===== PROVIDED MATERIAL
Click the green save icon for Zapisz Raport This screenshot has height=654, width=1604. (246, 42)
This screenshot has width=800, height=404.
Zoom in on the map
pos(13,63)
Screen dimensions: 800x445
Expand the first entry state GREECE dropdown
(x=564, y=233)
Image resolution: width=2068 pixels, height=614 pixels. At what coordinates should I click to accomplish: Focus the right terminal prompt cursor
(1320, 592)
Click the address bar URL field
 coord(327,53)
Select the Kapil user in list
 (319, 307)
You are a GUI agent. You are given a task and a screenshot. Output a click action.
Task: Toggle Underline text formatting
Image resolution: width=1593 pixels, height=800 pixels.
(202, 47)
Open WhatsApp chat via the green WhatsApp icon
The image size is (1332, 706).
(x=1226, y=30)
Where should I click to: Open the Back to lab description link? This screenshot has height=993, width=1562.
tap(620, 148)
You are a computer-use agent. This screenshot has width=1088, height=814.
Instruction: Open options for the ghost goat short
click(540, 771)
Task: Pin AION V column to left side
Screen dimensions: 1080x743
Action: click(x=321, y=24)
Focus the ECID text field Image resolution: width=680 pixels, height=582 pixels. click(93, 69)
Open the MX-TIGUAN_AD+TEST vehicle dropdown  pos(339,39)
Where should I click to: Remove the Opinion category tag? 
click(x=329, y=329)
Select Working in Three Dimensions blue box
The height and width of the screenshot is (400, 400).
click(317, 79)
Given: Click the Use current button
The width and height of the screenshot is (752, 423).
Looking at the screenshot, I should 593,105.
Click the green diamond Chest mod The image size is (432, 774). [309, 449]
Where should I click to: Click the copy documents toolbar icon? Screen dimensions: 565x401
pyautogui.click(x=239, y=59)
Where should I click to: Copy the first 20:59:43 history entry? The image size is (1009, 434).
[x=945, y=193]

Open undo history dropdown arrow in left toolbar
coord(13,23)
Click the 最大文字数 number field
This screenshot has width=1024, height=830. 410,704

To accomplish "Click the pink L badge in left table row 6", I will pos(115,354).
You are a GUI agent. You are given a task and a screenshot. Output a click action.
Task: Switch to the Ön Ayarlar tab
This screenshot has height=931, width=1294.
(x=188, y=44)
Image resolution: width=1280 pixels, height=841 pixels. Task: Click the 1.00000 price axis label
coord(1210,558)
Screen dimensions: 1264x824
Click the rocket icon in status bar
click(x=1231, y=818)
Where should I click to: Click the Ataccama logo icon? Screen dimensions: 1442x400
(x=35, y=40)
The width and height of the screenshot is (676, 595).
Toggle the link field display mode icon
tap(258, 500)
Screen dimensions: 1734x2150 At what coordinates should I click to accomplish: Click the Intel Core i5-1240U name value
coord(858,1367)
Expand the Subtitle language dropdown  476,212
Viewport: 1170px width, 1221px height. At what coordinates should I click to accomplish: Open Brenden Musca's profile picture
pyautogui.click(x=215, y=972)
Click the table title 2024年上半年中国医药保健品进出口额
==========
ABOUT THIS TASK: Start at the line containing "Task: Switch to the Ön Ayarlar tab" and transcribe through the end of the entries. Please keep both ends and add nothing.

SOLUTION TO THIS TASK:
Task: Switch to the Ön Ayarlar tab
This screenshot has height=931, width=1294.
(x=188, y=44)
Image resolution: width=1280 pixels, height=841 pixels. Task: Click the 1.00000 price axis label
coord(1210,558)
Screen dimensions: 1264x824
Click the rocket icon in status bar
click(x=1231, y=818)
Where should I click to: Click the Ataccama logo icon? Screen dimensions: 1442x400
(x=35, y=40)
The width and height of the screenshot is (676, 595).
Toggle the link field display mode icon
tap(258, 500)
Screen dimensions: 1734x2150 At what coordinates should I click to accomplish: Click the Intel Core i5-1240U name value
coord(858,1367)
Expand the Subtitle language dropdown  476,212
Viewport: 1170px width, 1221px height. At what coordinates should I click to accomplish: Open Brenden Musca's profile picture
pyautogui.click(x=215, y=972)
Click the table title 2024年上半年中国医药保健品进出口额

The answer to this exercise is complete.